Exercise: Research canaries and honeypots. How do these help with intrusion detection? What else are they good for?

While depth defense is concerned with putting up a series of defenses that an attacker needs to break through, breadth defense understands an attack can go after many parts of a system. Fore example, think of ways can a denial of service, or a restriction in availability occur? This list can get you started:

Insufficient network bandwidth
The hard drives filling up
Excessive memory paging or cache invalidations
Hash collisions
Deadlocks
Livelocks
Bad database queries that don’t use indexes
Slow algorithms (e.g., worst case Quicksort is Θ(n²))

Now, how many of these come from a poor architecture? Poor coding? Attacker knowledge? They might come from all three, so we need to guard against these at multiple levels. Profile the code. Fuzz test!

Principles

Part of the mindset of doing security involves living a few basic principles that will become self-evident to you over time. These include:

✅ Set Trust Boundaries: Protect resources with a series of gates, e.g., “this resource (database entity, API endpoint, private subsystem, etc.) is gated by X.” Gates include things like “only logged in users,” or “users with a particular permission” or “packets originating from a given IP range.” You can set up zones, too, and distinguish, say code on-the-edge (user-facing, untrusted) from code on-the-inside (data you control and can trust).
✅ Design for Least Privilege: Give every user, subsystem, object, function, the absolute least privilege (permission) necessary to do its job.
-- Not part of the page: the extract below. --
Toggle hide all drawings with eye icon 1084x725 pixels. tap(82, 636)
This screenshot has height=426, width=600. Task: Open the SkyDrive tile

Always make secure the default, and open up little by little explicitly as needed.
✅ Maintain Integrity: Restrict the domain of entities, e.g., a plain old int or string is often bad. Have preconditions, postconditions, and invariants enforced in the code. Treat every piece of input as a threat.
✅ Fail Fast: Identify problems right away! Don’t let inconsistencies worm their way through the data. If something can’t be done, don’t do it. If you crash in the middle of an operation, clean up!
✅ Audit: Log everything that happens, but don’t log any secrets. Also keep the logs secure!
✅ Don’t Rely on Secrets: The more secrets you have, the more likely they will leak or be guessed. People might even divulge them (accidentally, maliciously, or because they are physically threatened).
✅ Keep It Simple: Complexity introduces more possibility for errors and makes it hard to reason about security. All added bits of complexity introduces new attack vectors. The more inputs you have, the greater the attack surface. The more complex of inputs you allow (e.g., markup or formatted text or documents), the greater the attack surface. Attackers love going after your inputs.
✅ Prevent Leaks: Don't leak error information. No PHP or SQL dumps on a user-visible error pages. Don’t let error information allow attackers to guess. Never say “Incorrect password” since that might imply the attacker guessed a user name. Prefer errors like “Not found” for permission errors (since an attacker might be trying to guess user names or resource ids).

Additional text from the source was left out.